Beneath this instruction is a block of data; output from it exactly the lines that run from the one containing "Click the blue Jumlah DPT users icon" through the one containing "This screenshot has width=914, height=628.", inclusive.

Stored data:

━━━━━━━━━━━━━━━━

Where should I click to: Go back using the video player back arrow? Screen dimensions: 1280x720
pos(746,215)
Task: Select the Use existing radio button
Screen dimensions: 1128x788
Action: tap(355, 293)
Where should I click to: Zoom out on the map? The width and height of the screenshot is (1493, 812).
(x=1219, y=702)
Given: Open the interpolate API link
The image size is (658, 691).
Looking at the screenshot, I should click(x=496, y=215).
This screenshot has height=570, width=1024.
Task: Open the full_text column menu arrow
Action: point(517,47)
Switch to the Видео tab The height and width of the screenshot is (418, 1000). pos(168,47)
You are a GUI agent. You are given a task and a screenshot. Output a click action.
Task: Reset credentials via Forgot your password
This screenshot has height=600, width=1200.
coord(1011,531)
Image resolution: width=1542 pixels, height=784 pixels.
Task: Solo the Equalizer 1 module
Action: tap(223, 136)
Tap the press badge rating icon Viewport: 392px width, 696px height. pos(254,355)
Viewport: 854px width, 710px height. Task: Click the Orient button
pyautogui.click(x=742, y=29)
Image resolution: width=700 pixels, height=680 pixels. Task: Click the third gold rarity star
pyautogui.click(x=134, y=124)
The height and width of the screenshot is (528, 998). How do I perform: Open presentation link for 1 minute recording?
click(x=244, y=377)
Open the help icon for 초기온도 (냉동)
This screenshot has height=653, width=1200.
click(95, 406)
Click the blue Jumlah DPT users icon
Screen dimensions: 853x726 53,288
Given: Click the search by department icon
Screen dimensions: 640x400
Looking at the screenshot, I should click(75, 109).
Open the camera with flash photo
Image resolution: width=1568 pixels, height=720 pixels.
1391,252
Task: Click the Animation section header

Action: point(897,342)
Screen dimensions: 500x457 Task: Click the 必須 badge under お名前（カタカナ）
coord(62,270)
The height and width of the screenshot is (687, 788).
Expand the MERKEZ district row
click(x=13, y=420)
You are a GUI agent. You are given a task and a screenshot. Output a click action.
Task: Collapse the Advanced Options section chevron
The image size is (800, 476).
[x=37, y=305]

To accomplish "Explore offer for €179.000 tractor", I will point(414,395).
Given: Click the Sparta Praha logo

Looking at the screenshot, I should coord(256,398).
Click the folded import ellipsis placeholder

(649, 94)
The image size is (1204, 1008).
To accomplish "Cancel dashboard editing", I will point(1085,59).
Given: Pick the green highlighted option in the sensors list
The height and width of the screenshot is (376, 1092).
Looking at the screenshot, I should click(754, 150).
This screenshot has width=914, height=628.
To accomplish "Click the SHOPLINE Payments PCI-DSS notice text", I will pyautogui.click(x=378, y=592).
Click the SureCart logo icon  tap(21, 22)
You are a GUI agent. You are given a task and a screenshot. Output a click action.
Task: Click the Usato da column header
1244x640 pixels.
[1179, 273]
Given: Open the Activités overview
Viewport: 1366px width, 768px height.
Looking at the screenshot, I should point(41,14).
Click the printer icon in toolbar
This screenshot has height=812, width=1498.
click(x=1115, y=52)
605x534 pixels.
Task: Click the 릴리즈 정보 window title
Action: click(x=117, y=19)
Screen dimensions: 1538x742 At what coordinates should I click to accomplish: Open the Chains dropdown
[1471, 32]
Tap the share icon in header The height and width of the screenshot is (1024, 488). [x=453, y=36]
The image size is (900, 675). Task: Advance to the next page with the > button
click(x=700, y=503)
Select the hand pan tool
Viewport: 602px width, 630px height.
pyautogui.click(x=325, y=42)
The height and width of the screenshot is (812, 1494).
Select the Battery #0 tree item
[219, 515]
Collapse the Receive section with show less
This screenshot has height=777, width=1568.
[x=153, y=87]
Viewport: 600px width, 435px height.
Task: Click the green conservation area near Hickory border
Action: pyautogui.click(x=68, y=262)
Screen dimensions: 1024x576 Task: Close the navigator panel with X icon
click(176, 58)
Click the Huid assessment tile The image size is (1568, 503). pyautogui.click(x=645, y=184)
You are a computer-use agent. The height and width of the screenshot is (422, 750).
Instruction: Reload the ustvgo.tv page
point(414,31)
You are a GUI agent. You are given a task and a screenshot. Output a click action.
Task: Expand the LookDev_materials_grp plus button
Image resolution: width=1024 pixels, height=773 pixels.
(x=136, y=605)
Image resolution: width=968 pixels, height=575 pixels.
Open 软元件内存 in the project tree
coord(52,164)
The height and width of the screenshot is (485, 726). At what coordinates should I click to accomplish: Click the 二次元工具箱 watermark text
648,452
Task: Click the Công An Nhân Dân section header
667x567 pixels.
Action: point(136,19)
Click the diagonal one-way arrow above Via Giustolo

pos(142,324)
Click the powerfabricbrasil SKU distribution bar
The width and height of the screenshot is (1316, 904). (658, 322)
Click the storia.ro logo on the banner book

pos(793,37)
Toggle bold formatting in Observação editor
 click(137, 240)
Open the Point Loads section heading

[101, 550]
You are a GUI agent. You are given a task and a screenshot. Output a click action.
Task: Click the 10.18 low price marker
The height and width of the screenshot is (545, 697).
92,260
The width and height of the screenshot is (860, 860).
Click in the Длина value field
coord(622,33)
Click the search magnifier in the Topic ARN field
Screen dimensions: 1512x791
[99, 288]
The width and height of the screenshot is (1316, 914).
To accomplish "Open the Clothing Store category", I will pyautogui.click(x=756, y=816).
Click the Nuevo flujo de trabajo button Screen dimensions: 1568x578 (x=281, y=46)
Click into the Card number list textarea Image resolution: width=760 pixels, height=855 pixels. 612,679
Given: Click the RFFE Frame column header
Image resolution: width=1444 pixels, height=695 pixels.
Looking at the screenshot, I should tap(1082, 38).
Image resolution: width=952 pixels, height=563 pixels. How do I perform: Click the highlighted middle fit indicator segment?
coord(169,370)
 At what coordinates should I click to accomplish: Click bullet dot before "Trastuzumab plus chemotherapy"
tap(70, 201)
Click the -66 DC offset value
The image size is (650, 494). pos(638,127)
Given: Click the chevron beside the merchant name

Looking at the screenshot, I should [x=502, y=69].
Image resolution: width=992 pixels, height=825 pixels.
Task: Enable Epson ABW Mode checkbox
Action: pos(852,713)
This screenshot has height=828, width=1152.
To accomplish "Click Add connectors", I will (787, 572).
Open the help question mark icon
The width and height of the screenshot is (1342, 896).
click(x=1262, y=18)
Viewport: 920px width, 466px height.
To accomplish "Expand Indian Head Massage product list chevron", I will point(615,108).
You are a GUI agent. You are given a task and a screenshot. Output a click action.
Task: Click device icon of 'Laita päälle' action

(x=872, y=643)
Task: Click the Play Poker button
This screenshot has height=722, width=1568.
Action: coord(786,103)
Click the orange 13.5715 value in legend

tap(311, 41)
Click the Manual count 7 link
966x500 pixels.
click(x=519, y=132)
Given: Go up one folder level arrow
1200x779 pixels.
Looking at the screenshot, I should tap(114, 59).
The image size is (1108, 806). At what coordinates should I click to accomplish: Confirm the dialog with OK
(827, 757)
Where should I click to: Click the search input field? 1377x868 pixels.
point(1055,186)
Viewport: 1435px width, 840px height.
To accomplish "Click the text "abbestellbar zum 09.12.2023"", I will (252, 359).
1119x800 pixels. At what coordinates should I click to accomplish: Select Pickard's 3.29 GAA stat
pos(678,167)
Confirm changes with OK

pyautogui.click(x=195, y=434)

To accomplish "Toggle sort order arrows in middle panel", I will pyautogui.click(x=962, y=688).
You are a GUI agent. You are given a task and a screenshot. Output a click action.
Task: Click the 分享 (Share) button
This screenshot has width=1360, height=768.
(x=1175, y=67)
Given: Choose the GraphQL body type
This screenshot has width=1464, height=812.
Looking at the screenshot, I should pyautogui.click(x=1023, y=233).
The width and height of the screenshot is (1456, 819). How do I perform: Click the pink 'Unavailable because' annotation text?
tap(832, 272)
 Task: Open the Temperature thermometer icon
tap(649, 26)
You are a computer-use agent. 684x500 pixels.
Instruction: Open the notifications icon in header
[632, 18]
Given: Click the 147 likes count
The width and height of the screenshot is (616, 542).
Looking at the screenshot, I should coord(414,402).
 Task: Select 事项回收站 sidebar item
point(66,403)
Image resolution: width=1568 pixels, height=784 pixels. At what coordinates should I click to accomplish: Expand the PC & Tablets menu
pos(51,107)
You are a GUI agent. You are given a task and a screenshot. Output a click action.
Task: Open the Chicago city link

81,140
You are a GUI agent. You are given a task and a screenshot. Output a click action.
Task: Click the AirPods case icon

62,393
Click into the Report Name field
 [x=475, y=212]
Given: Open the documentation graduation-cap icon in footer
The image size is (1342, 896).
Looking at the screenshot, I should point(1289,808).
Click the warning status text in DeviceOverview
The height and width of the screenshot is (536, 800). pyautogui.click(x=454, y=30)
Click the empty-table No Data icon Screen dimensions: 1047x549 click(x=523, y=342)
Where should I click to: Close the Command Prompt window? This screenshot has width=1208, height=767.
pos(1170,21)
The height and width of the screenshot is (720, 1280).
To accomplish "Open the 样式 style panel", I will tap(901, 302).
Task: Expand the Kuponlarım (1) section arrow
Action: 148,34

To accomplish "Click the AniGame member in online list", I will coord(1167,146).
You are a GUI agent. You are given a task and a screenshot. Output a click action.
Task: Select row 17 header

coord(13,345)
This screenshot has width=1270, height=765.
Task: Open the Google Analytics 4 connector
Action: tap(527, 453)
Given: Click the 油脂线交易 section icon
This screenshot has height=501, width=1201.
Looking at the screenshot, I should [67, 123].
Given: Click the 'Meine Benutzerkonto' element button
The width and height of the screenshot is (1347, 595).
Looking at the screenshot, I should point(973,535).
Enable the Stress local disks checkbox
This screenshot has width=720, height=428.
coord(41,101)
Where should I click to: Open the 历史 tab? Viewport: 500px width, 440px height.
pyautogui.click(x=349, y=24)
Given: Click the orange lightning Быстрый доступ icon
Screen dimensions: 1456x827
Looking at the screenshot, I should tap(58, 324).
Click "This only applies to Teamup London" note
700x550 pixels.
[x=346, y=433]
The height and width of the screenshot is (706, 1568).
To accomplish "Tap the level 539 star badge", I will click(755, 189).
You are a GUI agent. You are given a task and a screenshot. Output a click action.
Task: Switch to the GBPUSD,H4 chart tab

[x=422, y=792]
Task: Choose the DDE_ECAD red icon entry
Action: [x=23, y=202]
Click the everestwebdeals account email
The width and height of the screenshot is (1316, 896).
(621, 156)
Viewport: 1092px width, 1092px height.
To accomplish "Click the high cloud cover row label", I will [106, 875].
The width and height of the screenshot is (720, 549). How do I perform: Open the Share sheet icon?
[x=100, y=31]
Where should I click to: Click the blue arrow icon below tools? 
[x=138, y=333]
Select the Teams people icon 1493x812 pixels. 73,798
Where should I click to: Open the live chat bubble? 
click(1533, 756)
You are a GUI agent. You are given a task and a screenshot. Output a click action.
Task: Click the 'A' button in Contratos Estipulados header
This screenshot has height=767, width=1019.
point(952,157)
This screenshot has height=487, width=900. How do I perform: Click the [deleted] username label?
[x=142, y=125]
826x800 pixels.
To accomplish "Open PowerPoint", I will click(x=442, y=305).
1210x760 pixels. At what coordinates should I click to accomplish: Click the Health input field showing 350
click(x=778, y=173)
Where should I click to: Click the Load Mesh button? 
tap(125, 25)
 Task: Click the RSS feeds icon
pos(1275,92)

━━━━━━━━━━━━━━━━

#### FINISHED EXERCISE:
Click the blue Jumlah DPT users icon
Screen dimensions: 853x726 53,288
Given: Click the search by department icon
Screen dimensions: 640x400
Looking at the screenshot, I should click(75, 109).
Open the camera with flash photo
Image resolution: width=1568 pixels, height=720 pixels.
1391,252
Task: Click the Animation section header

Action: point(897,342)
Screen dimensions: 500x457 Task: Click the 必須 badge under お名前（カタカナ）
coord(62,270)
The height and width of the screenshot is (687, 788).
Expand the MERKEZ district row
click(x=13, y=420)
You are a GUI agent. You are given a task and a screenshot. Output a click action.
Task: Collapse the Advanced Options section chevron
The image size is (800, 476).
[x=37, y=305]

To accomplish "Explore offer for €179.000 tractor", I will point(414,395).
Given: Click the Sparta Praha logo

Looking at the screenshot, I should coord(256,398).
Click the folded import ellipsis placeholder

(649, 94)
The image size is (1204, 1008).
To accomplish "Cancel dashboard editing", I will point(1085,59).
Given: Pick the green highlighted option in the sensors list
The height and width of the screenshot is (376, 1092).
Looking at the screenshot, I should click(754, 150).
This screenshot has width=914, height=628.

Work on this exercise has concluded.